Mon journal subit la transformation qui venait de s’opérer dans mes vues. — Nouvelle déception chez mes amis, nouveau déchirement pour moi.

Appuyer la Constitution, combattre l’esclavage, soutenir l’Union, préparer l’émancipation ; telle fut l’œuvre, immense, de l’Étoile du Nord, qui bientôt, vu l’innombrable quantité d’Étoiles dont se constellait le ciel de la presse périodique — étoiles du matin, du soir, du Nord, du Midi — échangea son nom sidéral, contre celui moins ambitieux de Frédérick Douglass’ Paper.
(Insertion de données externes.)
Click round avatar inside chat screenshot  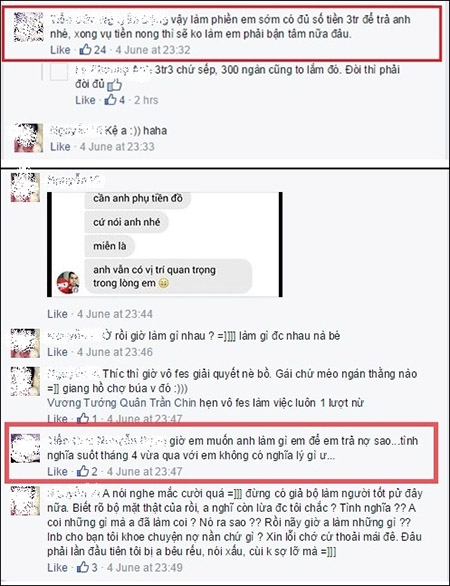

La feuille, comme son directeur, rencontra tour à tour vents hostiles et brises clémentes. Embarras financiers, attaque des partis, ne lui firent pas défaut ; aux uns, des amis généreux pourvurent ; aux autres, j’étais bon pour répondre. Ils ne badinaient pas, nos adversaires — Rochester même en renfermait gros nombre — le New-York Herald, fidèle à l’esprit d’alors, leur conseillait tout simplement de jeter ma presse dans le lac Ontario, et ma personne dans le Canada.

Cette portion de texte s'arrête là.